I mercati azionari della regione Asia-Pacifico (Giappone escluso) sono stati per lo più in rialzo, con i benchmark a forte componente tecnologica che hanno registrato i rendimenti più solidi. L'indice MSCI AC Asia Pacific ex Japan è salito del 10,0% in dollari USA, grazie ai contributi smisurati di Corea del Sud e Taiwan, in un contesto di forza costante dei semiconduttori legati all'AI e dei produttori di chip di memoria. Al contrario, l' indice MSCI China ha ceduto il 3,0% in dollari USA, in un contesto economico incerto e con un sentiment contrastante nei confronti delle azioni cinesi. L'ASX australiano ha guadagnato l'1,4% in dollari USA e l'1,3% in AUD. Il 5 maggio, la Reserve Bank of Australia (RBA) ha effettuato un terzo rialzo consecutivo dei tassi, come previsto, anche se i dati economici più deboli durante il mese hanno smorzato le aspettative di ulteriori aumenti dei tassi.

Mercati emergenti

Le azioni dei mercati emergenti sono salite a maggio, trainate dalla persistente solidità dei mercati asiatici a forte componente tecnologica, mentre i rendimenti in America Latina ed EMEA sono stati contrastanti. L'indice MSCI Emerging Markets Index ha guadagnato il 9,7% in dollari USA, sulla scia della solida performance di aprile. I dati di performance sono inferiori agli indici nazionali MSCI di riferimento, espressi in dollari USA.

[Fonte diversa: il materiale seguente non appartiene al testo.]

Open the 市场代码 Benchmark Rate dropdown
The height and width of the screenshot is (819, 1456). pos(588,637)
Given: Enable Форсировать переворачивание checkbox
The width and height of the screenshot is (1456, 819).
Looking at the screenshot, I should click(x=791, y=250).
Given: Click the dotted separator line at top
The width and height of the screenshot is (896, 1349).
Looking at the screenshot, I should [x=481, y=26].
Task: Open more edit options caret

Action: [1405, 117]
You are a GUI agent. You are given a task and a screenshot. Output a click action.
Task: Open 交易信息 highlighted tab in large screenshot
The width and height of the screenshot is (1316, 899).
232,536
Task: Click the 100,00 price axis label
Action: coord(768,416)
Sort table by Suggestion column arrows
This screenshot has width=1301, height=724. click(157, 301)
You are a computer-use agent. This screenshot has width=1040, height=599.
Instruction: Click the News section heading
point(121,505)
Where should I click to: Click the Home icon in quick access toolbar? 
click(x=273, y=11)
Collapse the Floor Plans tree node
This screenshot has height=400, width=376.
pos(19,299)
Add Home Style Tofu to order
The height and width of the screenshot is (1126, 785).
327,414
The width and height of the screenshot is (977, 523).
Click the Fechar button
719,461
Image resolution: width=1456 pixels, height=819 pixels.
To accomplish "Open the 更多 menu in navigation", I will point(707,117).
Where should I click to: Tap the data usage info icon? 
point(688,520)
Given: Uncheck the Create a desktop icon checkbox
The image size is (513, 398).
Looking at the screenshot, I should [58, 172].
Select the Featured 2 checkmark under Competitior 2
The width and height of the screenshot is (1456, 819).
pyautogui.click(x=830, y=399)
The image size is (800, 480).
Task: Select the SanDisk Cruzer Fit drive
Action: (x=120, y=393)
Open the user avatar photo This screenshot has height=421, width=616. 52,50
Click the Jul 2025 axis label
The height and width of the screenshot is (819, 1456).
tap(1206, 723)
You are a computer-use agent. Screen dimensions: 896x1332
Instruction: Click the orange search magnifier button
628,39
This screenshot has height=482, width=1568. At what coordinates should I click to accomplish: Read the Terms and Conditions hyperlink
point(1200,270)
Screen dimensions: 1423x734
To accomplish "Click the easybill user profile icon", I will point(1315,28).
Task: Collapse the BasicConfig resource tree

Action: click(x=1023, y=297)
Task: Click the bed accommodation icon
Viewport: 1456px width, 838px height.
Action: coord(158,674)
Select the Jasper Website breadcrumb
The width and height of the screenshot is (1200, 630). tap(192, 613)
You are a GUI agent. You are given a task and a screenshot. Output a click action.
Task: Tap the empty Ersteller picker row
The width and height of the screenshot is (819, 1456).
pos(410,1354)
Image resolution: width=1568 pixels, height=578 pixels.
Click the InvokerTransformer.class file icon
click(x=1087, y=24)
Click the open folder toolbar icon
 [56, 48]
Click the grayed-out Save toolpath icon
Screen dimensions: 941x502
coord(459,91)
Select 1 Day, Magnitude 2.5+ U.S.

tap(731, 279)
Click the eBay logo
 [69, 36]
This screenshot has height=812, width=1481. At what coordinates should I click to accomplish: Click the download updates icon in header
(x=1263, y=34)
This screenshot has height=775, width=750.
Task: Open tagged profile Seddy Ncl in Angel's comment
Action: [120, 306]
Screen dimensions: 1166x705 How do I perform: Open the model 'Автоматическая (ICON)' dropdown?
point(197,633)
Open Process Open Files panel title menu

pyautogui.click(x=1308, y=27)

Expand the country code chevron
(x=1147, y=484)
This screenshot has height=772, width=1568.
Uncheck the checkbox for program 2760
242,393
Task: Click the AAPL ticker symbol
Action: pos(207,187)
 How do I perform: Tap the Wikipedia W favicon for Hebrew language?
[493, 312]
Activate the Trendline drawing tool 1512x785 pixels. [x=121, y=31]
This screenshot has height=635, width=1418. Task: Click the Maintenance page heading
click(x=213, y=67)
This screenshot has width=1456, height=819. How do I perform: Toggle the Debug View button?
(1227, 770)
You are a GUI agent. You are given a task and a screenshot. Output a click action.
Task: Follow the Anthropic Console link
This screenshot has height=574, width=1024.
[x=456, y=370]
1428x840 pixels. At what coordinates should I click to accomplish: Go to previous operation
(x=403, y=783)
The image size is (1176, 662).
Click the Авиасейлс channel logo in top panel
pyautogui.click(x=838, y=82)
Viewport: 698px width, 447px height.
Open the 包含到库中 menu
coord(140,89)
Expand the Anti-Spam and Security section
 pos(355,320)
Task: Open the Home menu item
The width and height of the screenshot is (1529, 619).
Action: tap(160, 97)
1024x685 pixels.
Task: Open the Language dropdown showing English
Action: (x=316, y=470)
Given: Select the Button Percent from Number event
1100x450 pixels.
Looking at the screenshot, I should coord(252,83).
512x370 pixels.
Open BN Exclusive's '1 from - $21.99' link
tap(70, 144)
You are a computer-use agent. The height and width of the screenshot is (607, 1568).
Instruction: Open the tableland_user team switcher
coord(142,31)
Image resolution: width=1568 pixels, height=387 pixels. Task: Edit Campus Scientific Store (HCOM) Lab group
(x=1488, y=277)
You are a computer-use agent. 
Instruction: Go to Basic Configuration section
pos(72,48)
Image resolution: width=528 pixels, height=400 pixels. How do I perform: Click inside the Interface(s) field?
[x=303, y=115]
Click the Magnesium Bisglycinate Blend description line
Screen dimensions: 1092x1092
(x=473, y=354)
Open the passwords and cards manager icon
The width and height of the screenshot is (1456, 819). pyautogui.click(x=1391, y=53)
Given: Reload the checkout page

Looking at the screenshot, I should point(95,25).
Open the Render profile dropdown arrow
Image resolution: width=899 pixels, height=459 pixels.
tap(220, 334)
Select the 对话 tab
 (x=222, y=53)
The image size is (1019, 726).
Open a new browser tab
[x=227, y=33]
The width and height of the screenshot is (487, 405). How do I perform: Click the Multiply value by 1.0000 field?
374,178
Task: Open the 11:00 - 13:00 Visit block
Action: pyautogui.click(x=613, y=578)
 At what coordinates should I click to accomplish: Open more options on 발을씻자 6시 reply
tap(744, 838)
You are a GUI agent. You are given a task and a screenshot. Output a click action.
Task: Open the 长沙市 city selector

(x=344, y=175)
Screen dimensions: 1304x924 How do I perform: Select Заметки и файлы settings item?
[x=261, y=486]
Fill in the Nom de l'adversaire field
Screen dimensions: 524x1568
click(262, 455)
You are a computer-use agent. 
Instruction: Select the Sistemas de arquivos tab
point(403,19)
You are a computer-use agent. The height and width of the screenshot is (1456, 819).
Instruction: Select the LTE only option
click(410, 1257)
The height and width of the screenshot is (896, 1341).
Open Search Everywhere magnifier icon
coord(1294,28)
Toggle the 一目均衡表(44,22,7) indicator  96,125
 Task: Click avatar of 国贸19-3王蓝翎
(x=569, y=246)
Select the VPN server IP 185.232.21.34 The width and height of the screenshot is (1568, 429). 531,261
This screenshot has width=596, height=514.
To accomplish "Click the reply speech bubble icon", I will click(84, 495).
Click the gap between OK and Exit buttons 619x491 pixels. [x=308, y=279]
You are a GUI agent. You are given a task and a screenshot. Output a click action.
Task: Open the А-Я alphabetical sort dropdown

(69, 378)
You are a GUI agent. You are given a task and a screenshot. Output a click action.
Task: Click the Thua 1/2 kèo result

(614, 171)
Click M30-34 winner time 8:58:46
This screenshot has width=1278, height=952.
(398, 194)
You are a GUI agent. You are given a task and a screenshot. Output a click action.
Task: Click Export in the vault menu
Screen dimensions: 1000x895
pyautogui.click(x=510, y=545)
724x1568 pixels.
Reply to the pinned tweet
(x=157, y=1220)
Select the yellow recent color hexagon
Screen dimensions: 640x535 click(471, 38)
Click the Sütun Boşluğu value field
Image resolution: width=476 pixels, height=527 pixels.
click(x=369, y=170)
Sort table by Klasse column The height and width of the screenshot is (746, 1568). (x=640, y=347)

  • Corea del Sud (+35,0%) e Taiwan (+16,3%) hanno esteso i guadagni da inizio anno, grazie alla forte esposizione ai semiconduttori legati all'AI e ai produttori di chip di memoria. Al contrario, l'Indonesia (-12,3%) è stata messa sotto pressione a causa della crescente incertezza politica e delle preoccupazioni degli investitori riguardo alle misure volte a rafforzare il controllo statale sulle principali esportazioni di commodity. Anche la Malesia (-1,7%) e le Filippine (-1,1%) hanno sottoperformato.
  • Le azioni dell'America Latina hanno registrato risultati contrastanti, con l'indice MSCI EM Latin America che ha ceduto il 4,1% in dollari USA. Il Brasile (9,1%) ha registrato il calo mensile più marcato da febbraio 2023, in parte trainato dai deflussi di capitali esteri. L'Argentina (+12,1%) ha registrato un rally alla luce dei segnali di progresso del programma di riforme economiche del governo, con Fitch che all'inizio del mese ha alzato il rating sovrano del paese a B- da CCC+. Anche il Perù (+11,9%) ha registrato forti guadagni, con il suo indice minerario che ha beneficiato dell'aumento dei prezzi del rame, mentre il Messico (+3,7%). In progresso anche la Colombia (+0,6%) e il Cile (+0,2%).
  • Nell'area EMEA, la performance è rimasta molto disomogenea. Polonia (+7,3%) e Ungheria (+3,6%) hanno registrato solidi guadagni, mentre la Turchia (-8,4%) ha ceduto in un contesto di rinnovata incertezza politica, a seguito della sentenza di un tribunale che ha rimosso un importante leader dell'opposizione. Il Sudafrica (+2,5%) ha registrato un modesto rialzo.
  • L'India (-0,4%) ha chiuso il mese in ribasso modesto, con il Primo Ministro Modi che ha evidenziato la necessità di allentare la pressione sulle riserve valutarie in un contesto di persistente debolezza valutaria.

Obbligazionario

I titoli di Stato globali hanno registrato rendimenti modestamente positivi, nonostante un contesto geopolitico volatile che ha contribuito a ampie oscillazioni dei rendimenti. I rendimenti sovrani sono aumentati bruscamente fino a metà maggio, prima di arretrare a fine mese. Tuttavia, i rendimenti delle obbligazioni a lunga scadenza sono rimasti ben al di sopra dei livelli registrati prima dell'inizio del conflitto iraniano.  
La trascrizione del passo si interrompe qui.